Nous constatons également que des gouvernements nationaux remettent en question leurs obligations internationales. Nous voyons des cours constitutionnelles remettre en question l’applicabilité de la Charte dans le droit interne, le dernier exemple en date étant la France. Tous ces développements sont préoccupants. L’heure n’est pas à la complaisance ; il est nécessaire de se battre pour protéger ces normes – et principes – qui nous sont si chers.

Permettez-moi maintenant de vous informer brièvement du travail accompli par le Bureau entre les sessions d’octobre et de mars. Conformément à sa pratique dorénavant bien établie, le Bureau a continué de suivre de très près les derniers développements politiques au niveau régional à chacune de ses réunions. Vous trouverez un résumé des informations correspondantes dans le document CPR30(2016)INF01 qui est à votre disposition.

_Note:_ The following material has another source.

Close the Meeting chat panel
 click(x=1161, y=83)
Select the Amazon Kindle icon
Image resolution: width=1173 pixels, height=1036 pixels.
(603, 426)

Le Bureau a également tenu un échange de vues sur sa contribution aux priorités du Congrès pour la période 2017-2020. En conséquence, il a été inséré un paragraphe spécifique qui engage le Congrès à continuer d’agir comme fervent défenseur de la démocratie régionale dans tous les pays d’Europe et de promouvoir plus avant, notamment par ses activités de suivi, de post‑suivi et de coopération, le Cadre de référence pour la démocratie régionale dans la perspective de son dixième anniversaire en 2019, en tant qu’instrument favorisant la stabilité politique et l’intégrité territoriale.

Relevons enfin les efforts particuliers qui ont été déployés s‘agissant de la coopération de notre Chambre avec les Associations européennes des régions. Nous avons contribué au « Forum mondial des assemblées législatives régionales et infranationales » et à l’Assemblée plénière de la Conférence des assemblées législatives régionales européennes (CALRE) tenue les 23 et 24 octobre à Milan, à laquelle Clemens LAMMERSKITTEN a représenté la Chambre.

J’ai participé, pour ma part, à l’Assemblée générale et à la Conférence annuelle sur l’avenir de la coopération transfrontalière en Europe qui s’est tenue à Bruxelles le 13 novembre 2015, lors de laquelle j’ai eu l’occasion de souligner que la coopération transfrontalière est indispensable à l’intégration européenne et touche au cœur du projet européen. Malheureusement, la coopération transfrontalière devient aujourd’hui de plus en plus difficile, les contrôles aux frontières nationales ayant été renforcés du fait de la crise des réfugiés que nous connaissons aujourd’hui.

La Chambre a également participé par l’intermédiaire de notre Secrétaire exécutif Denis HUBER à l’Assemblée plénière extraordinaire de l’Assemblée des Régions européennes en décembre 2015 à Bruxelles où Hande BOZATLI a été réélue Présidente.

Nous avons certes accompli des progrès notables au cours des six mois  écoulés dans la mise en œuvre de nos priorités, il convient de le reconnaître, mais il reste assurément beaucoup à faire. Les temps sont difficiles pour l’Europe et ses régions !

Aujourd’hui, ce sont les jeunes ici présents qui feront avancer les choses dans les années à venir. Je suis très heureuse de constater qu’une fois encore nous avons une importante délégation de jeunes à la présente session. Il est indispensable que nous saisissions cette occasion de les convaincre de l’urgence de la tâche.

Je suis toute disposée à entendre vos observations et propositions pour nos travaux futurs.